__The data__:
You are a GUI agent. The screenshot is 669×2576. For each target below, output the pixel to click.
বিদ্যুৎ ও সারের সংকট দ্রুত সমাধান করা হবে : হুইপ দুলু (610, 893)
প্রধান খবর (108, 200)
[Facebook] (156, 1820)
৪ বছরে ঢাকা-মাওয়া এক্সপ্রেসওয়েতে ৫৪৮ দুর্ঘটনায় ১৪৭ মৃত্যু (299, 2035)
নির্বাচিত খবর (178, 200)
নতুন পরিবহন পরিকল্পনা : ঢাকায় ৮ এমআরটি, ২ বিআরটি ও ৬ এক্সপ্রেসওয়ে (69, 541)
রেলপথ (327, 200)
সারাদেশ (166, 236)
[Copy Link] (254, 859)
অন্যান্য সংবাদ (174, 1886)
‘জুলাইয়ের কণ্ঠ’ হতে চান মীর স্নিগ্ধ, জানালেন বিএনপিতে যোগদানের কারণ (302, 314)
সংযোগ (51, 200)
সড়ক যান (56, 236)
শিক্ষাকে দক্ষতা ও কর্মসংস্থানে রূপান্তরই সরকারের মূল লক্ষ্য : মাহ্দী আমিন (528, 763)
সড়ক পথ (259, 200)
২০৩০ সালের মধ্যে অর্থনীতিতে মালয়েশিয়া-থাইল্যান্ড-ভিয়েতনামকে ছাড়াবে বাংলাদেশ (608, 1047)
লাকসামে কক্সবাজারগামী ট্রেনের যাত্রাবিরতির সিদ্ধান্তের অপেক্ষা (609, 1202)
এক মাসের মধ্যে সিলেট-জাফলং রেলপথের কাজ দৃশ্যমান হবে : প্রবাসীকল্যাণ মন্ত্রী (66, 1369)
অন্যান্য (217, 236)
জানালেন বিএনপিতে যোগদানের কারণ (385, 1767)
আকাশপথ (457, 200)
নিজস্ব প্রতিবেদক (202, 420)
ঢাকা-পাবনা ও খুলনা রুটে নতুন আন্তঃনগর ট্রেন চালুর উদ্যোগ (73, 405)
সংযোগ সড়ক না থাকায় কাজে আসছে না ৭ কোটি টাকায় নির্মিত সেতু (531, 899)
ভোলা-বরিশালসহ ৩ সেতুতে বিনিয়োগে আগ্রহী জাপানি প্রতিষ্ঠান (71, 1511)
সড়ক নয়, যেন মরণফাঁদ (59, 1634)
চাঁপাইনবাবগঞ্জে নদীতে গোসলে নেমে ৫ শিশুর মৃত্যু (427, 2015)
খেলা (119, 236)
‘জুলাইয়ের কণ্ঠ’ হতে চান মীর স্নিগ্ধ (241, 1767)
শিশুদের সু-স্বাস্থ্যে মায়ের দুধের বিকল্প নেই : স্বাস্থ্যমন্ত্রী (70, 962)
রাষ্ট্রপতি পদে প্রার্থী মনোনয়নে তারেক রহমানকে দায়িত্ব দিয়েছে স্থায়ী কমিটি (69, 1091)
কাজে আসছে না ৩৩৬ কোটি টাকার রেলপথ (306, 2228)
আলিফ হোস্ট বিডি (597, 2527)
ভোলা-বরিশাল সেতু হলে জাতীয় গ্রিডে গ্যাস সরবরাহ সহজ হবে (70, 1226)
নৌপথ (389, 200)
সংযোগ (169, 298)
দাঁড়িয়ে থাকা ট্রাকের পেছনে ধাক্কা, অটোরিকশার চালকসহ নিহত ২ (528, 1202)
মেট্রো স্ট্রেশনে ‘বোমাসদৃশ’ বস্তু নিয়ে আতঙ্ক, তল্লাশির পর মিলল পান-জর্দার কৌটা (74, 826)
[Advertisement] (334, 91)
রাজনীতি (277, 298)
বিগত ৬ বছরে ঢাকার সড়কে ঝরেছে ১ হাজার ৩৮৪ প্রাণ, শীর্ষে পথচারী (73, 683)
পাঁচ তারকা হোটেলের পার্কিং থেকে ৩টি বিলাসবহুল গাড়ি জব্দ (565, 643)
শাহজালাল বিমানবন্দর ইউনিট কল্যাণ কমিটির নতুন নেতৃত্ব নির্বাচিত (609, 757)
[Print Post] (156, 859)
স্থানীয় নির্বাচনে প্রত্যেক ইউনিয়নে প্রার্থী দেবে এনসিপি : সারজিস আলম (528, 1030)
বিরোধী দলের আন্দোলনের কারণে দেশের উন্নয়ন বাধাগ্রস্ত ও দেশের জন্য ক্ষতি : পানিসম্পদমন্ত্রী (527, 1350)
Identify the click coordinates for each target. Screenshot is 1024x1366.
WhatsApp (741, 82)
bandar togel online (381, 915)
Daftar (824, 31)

__Brief__: All the entries should be written out again precisely.

__Answer section__:
You are a GUI agent. The screenshot is 669×2576. For each target below, output the pixel to click.
বিদ্যুৎ ও সারের সংকট দ্রুত সমাধান করা হবে : হুইপ দুলু (610, 893)
প্রধান খবর (108, 200)
[Facebook] (156, 1820)
৪ বছরে ঢাকা-মাওয়া এক্সপ্রেসওয়েতে ৫৪৮ দুর্ঘটনায় ১৪৭ মৃত্যু (299, 2035)
নির্বাচিত খবর (178, 200)
নতুন পরিবহন পরিকল্পনা : ঢাকায় ৮ এমআরটি, ২ বিআরটি ও ৬ এক্সপ্রেসওয়ে (69, 541)
রেলপথ (327, 200)
সারাদেশ (166, 236)
[Copy Link] (254, 859)
অন্যান্য সংবাদ (174, 1886)
‘জুলাইয়ের কণ্ঠ’ হতে চান মীর স্নিগ্ধ, জানালেন বিএনপিতে যোগদানের কারণ (302, 314)
সংযোগ (51, 200)
সড়ক যান (56, 236)
শিক্ষাকে দক্ষতা ও কর্মসংস্থানে রূপান্তরই সরকারের মূল লক্ষ্য : মাহ্দী আমিন (528, 763)
সড়ক পথ (259, 200)
২০৩০ সালের মধ্যে অর্থনীতিতে মালয়েশিয়া-থাইল্যান্ড-ভিয়েতনামকে ছাড়াবে বাংলাদেশ (608, 1047)
লাকসামে কক্সবাজারগামী ট্রেনের যাত্রাবিরতির সিদ্ধান্তের অপেক্ষা (609, 1202)
এক মাসের মধ্যে সিলেট-জাফলং রেলপথের কাজ দৃশ্যমান হবে : প্রবাসীকল্যাণ মন্ত্রী (66, 1369)
অন্যান্য (217, 236)
জানালেন বিএনপিতে যোগদানের কারণ (385, 1767)
আকাশপথ (457, 200)
নিজস্ব প্রতিবেদক (202, 420)
ঢাকা-পাবনা ও খুলনা রুটে নতুন আন্তঃনগর ট্রেন চালুর উদ্যোগ (73, 405)
সংযোগ সড়ক না থাকায় কাজে আসছে না ৭ কোটি টাকায় নির্মিত সেতু (531, 899)
ভোলা-বরিশালসহ ৩ সেতুতে বিনিয়োগে আগ্রহী জাপানি প্রতিষ্ঠান (71, 1511)
সড়ক নয়, যেন মরণফাঁদ (59, 1634)
চাঁপাইনবাবগঞ্জে নদীতে গোসলে নেমে ৫ শিশুর মৃত্যু (427, 2015)
খেলা (119, 236)
‘জুলাইয়ের কণ্ঠ’ হতে চান মীর স্নিগ্ধ (241, 1767)
শিশুদের সু-স্বাস্থ্যে মায়ের দুধের বিকল্প নেই : স্বাস্থ্যমন্ত্রী (70, 962)
রাষ্ট্রপতি পদে প্রার্থী মনোনয়নে তারেক রহমানকে দায়িত্ব দিয়েছে স্থায়ী কমিটি (69, 1091)
কাজে আসছে না ৩৩৬ কোটি টাকার রেলপথ (306, 2228)
আলিফ হোস্ট বিডি (597, 2527)
ভোলা-বরিশাল সেতু হলে জাতীয় গ্রিডে গ্যাস সরবরাহ সহজ হবে (70, 1226)
নৌপথ (389, 200)
সংযোগ (169, 298)
দাঁড়িয়ে থাকা ট্রাকের পেছনে ধাক্কা, অটোরিকশার চালকসহ নিহত ২ (528, 1202)
মেট্রো স্ট্রেশনে ‘বোমাসদৃশ’ বস্তু নিয়ে আতঙ্ক, তল্লাশির পর মিলল পান-জর্দার কৌটা (74, 826)
[Advertisement] (334, 91)
রাজনীতি (277, 298)
বিগত ৬ বছরে ঢাকার সড়কে ঝরেছে ১ হাজার ৩৮৪ প্রাণ, শীর্ষে পথচারী (73, 683)
পাঁচ তারকা হোটেলের পার্কিং থেকে ৩টি বিলাসবহুল গাড়ি জব্দ (565, 643)
শাহজালাল বিমানবন্দর ইউনিট কল্যাণ কমিটির নতুন নেতৃত্ব নির্বাচিত (609, 757)
[Print Post] (156, 859)
স্থানীয় নির্বাচনে প্রত্যেক ইউনিয়নে প্রার্থী দেবে এনসিপি : সারজিস আলম (528, 1030)
বিরোধী দলের আন্দোলনের কারণে দেশের উন্নয়ন বাধাগ্রস্ত ও দেশের জন্য ক্ষতি : পানিসম্পদমন্ত্রী (527, 1350)
Identify the click coordinates for each target. Screenshot is 1024x1366.
WhatsApp (741, 82)
bandar togel online (381, 915)
Daftar (824, 31)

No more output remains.